SET EXERCISE A: Reproduce verbatim the stretch of the records from the line containing "How do I perform: Click the mute" through the end of the records.

EXCERPT PROVIDED:
%%
Creative Destruction

July 22, 2006

The Lancet Article

Filed under: International Politics,Iraq,Statistical Method — Adam Gurri @ 1:44 pm

As I unintentionally walked into a debate on this issue, I thought I’d take the time to look at it by itself.


I must concede to Ampersand that Slate’s criticism seems mostly to play on the assumption that such a large range (8,000 to 194,000) is akin to a dartboard that Lancet is using. Yet Roberts, the author of the article, rebutted this point well–discussing the nature of confidence intervals and how the probability could be calculated from the point of view of a normal distribution. As he puts it:

1. There is a 2.5 % chance that the number is lower than 8000, and a 2.5 % chance it’s higher than 194,000 (2.5 % + 2.5 % = 5 %, thus the 95 % chance the number is between 8000 and 194,000). 2. There is a 10 % chance that the number is lower than 45,000, and a 10 % chance it’s higher than 167,000 (thus an 80 % chance the number is between 45,000 and 167,000). 3. There is a 20 % chance that the number is lower than 65,000, and a 20 % chance it’s higher than 147,000 (thus a 60 % chance the number is between 65,000 and 147,000).

So that point is effectively put to rest. Yet there is still much about the conclusions that the article draws that do not necessary follow from the information gathered by the studies.

To begin the article itself can be read here. The first point that should be made is that one bias is immediately introduced into their sample–for those families that were killed entirely during the pre-invasion period, during the slaughters that usually involved Kurdish families but not uncommonly Shia families as well, they obviously would not be there to be interviewed. This is of course but one of the ways that a comparison with pre-invasion Iraq is troubling, but it’s one that isn’t mentioned in the article.

It can also be seen on page 3 that six of Iraq’s provinces weren’t even surveyed at all. These are Al-Basrah, Al-Muthanna, An-Najaf, Dahuk, Arbil, and Kirkuk. The estimated populations in these areas as of 2003 are as follows:

  1. Al-Basrah: 2,600,000
  2. Al-Muthanna: Fewer than 1,000,000 (from an earlier, 1997 study)
%%
[Click-target records]
%%
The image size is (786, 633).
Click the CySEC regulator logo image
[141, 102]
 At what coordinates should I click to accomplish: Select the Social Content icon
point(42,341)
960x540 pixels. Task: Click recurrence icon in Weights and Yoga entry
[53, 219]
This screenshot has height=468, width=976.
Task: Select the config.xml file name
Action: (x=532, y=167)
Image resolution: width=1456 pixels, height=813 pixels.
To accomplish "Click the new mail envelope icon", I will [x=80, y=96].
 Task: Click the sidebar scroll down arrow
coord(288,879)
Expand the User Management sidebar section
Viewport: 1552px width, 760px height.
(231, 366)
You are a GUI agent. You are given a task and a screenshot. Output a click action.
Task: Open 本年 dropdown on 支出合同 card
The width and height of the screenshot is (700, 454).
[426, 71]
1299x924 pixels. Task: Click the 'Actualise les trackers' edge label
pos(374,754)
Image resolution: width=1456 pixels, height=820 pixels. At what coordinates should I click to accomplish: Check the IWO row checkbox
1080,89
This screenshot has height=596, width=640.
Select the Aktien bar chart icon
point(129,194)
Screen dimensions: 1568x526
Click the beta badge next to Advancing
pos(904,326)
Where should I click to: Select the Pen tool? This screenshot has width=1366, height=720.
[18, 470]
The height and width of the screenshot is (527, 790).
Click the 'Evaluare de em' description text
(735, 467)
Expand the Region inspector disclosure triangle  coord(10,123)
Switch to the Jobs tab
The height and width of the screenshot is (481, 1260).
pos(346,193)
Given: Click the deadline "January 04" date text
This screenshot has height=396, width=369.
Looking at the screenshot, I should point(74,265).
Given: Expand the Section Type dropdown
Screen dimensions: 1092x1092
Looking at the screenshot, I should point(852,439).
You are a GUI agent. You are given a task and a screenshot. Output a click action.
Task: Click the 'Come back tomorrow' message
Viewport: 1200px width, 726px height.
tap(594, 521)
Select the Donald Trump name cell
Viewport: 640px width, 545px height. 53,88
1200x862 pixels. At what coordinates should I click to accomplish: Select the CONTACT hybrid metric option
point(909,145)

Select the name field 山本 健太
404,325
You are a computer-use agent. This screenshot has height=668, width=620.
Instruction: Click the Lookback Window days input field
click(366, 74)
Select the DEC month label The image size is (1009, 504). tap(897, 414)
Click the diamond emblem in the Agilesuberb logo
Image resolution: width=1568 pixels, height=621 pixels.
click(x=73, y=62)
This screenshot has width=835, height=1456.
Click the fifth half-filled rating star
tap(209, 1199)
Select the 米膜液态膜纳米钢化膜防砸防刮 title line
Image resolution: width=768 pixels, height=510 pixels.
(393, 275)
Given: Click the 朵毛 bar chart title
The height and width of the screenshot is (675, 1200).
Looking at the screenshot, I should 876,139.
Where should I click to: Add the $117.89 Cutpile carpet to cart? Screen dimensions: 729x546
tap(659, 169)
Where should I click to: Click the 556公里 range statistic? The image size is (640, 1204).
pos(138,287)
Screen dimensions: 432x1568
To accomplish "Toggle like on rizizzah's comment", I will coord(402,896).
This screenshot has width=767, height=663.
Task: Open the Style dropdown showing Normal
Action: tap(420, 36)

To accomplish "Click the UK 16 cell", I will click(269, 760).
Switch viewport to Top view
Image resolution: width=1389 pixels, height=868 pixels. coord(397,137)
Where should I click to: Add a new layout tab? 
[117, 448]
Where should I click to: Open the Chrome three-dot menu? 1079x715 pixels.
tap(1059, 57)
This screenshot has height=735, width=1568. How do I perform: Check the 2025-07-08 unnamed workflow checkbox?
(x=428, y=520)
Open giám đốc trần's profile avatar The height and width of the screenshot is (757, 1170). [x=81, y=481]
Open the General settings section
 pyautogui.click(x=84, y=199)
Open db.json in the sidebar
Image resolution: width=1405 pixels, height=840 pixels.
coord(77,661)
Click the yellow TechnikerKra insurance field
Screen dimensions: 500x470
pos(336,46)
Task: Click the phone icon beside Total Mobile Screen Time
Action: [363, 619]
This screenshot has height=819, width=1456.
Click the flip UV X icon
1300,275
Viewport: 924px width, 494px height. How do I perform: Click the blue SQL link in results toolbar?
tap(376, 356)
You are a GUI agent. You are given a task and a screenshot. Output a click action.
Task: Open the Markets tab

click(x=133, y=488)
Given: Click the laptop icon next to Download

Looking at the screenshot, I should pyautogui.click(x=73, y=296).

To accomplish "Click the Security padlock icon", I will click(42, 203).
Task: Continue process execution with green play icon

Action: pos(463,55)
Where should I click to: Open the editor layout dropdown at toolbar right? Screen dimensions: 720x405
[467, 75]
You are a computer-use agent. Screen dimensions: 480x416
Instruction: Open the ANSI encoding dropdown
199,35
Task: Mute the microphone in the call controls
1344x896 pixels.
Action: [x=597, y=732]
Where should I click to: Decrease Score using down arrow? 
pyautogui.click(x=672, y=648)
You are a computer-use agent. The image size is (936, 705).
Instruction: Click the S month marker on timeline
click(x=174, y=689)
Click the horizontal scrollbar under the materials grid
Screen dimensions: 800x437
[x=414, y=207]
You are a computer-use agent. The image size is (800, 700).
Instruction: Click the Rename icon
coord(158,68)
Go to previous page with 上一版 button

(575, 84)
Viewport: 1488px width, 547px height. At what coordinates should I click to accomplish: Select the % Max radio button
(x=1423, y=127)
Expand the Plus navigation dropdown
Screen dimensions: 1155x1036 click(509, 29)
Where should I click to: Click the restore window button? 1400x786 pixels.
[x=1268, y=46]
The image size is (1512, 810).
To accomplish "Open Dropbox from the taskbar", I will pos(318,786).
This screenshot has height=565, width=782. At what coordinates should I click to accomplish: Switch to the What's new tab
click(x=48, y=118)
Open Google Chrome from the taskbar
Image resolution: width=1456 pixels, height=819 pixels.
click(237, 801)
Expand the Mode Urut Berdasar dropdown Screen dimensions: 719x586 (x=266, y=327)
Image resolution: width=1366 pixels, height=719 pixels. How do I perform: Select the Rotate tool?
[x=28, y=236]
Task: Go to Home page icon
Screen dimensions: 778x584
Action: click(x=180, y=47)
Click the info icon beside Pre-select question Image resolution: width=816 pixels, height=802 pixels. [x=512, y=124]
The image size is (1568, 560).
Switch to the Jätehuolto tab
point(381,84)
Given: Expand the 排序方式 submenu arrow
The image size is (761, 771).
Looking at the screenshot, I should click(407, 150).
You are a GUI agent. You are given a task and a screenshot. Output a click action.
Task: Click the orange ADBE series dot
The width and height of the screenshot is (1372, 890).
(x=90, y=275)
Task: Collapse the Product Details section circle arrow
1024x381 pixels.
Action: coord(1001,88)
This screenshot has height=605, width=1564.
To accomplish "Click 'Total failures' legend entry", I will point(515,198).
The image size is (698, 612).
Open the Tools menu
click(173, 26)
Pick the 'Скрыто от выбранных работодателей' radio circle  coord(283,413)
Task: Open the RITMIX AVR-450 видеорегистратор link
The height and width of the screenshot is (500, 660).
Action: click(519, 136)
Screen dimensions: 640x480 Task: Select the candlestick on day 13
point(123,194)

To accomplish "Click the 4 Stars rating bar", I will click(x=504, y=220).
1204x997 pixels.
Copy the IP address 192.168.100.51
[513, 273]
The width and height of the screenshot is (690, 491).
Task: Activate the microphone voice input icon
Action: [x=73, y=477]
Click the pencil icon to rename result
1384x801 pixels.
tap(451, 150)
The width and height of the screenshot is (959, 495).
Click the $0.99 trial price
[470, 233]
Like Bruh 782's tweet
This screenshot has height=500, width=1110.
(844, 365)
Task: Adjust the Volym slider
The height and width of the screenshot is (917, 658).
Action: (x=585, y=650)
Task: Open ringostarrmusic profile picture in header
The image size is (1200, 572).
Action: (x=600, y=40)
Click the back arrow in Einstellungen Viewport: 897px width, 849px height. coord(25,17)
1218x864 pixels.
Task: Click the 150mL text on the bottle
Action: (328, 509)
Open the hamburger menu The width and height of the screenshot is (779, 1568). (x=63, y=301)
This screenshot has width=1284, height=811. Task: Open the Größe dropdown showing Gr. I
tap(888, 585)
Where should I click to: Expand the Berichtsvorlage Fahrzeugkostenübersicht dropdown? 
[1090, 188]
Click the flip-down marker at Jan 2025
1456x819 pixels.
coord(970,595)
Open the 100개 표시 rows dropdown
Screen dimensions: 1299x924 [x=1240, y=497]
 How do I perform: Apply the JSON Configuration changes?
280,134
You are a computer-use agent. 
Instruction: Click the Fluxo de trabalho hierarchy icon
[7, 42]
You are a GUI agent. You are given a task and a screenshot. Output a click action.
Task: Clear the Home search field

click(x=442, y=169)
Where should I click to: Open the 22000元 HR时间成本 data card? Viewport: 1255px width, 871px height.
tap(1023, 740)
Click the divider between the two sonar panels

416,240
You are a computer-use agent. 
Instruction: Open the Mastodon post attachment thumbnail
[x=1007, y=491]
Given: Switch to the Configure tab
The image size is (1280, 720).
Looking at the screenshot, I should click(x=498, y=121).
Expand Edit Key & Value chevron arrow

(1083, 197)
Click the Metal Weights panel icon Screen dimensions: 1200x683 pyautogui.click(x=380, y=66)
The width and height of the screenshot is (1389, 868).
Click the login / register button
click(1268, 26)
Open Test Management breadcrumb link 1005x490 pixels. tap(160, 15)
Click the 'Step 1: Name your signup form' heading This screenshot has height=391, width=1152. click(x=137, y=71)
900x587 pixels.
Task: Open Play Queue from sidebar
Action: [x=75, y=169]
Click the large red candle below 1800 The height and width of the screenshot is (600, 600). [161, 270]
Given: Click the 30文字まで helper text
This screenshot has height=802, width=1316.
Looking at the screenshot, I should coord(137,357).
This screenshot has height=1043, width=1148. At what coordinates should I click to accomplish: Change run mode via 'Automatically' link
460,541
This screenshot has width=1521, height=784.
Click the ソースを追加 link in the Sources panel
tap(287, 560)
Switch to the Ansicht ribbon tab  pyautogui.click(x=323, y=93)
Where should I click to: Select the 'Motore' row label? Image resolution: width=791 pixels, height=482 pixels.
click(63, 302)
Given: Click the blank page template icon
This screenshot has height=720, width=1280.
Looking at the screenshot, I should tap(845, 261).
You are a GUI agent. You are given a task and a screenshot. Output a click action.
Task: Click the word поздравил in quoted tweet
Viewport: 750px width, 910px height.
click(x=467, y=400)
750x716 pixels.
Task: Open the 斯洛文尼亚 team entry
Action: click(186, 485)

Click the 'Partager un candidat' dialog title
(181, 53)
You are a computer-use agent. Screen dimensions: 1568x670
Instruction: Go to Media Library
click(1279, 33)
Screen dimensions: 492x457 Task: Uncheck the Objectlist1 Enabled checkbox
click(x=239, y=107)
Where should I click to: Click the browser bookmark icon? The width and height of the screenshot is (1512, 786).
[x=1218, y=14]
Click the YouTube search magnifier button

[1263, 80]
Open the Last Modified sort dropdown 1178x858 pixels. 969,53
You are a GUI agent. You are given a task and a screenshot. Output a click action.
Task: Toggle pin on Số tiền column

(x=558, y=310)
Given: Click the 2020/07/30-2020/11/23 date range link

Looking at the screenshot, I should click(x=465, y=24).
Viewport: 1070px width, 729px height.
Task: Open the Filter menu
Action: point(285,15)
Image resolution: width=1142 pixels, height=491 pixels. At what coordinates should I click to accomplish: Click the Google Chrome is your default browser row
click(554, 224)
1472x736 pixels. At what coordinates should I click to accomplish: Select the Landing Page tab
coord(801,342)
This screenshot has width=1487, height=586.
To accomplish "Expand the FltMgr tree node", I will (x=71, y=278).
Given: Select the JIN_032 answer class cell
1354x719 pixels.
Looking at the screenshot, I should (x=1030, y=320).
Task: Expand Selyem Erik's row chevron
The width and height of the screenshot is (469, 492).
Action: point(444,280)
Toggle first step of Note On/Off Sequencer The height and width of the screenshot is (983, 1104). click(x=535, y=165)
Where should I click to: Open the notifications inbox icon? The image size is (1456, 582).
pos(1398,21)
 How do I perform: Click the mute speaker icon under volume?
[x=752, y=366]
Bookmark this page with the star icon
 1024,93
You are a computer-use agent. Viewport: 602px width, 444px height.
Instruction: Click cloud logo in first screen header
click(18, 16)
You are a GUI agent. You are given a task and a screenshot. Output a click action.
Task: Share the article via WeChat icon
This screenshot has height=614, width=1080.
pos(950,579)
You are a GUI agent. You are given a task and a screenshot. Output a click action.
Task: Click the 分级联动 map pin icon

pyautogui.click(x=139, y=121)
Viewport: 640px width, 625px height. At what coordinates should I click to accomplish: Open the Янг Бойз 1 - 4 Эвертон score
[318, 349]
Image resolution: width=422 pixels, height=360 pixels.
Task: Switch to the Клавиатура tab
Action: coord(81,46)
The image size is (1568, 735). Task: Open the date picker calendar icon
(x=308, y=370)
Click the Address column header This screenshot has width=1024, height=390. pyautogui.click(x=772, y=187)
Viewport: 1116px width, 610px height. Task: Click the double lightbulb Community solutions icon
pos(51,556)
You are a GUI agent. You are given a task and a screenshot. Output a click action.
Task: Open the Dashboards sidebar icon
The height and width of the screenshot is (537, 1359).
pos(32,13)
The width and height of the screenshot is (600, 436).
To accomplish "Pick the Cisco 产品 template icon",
%%
SET EXERCISE B: Translate this sentence from the blog post on the Lancet article into Spanish: "So that point is effectively put to rest."

RESPONSE A:
 How do I perform: Click the mute speaker icon under volume?
[x=752, y=366]
Bookmark this page with the star icon
 1024,93
You are a computer-use agent. Viewport: 602px width, 444px height.
Instruction: Click cloud logo in first screen header
click(18, 16)
You are a GUI agent. You are given a task and a screenshot. Output a click action.
Task: Share the article via WeChat icon
This screenshot has height=614, width=1080.
pos(950,579)
You are a GUI agent. You are given a task and a screenshot. Output a click action.
Task: Click the 分级联动 map pin icon

pyautogui.click(x=139, y=121)
Viewport: 640px width, 625px height. At what coordinates should I click to accomplish: Open the Янг Бойз 1 - 4 Эвертон score
[318, 349]
Image resolution: width=422 pixels, height=360 pixels.
Task: Switch to the Клавиатура tab
Action: coord(81,46)
The image size is (1568, 735). Task: Open the date picker calendar icon
(x=308, y=370)
Click the Address column header This screenshot has width=1024, height=390. pyautogui.click(x=772, y=187)
Viewport: 1116px width, 610px height. Task: Click the double lightbulb Community solutions icon
pos(51,556)
You are a GUI agent. You are given a task and a screenshot. Output a click action.
Task: Open the Dashboards sidebar icon
The height and width of the screenshot is (537, 1359).
pos(32,13)
The width and height of the screenshot is (600, 436).
To accomplish "Pick the Cisco 产品 template icon",

RESPONSE B: Así que ese punto queda, en efecto, zanjado.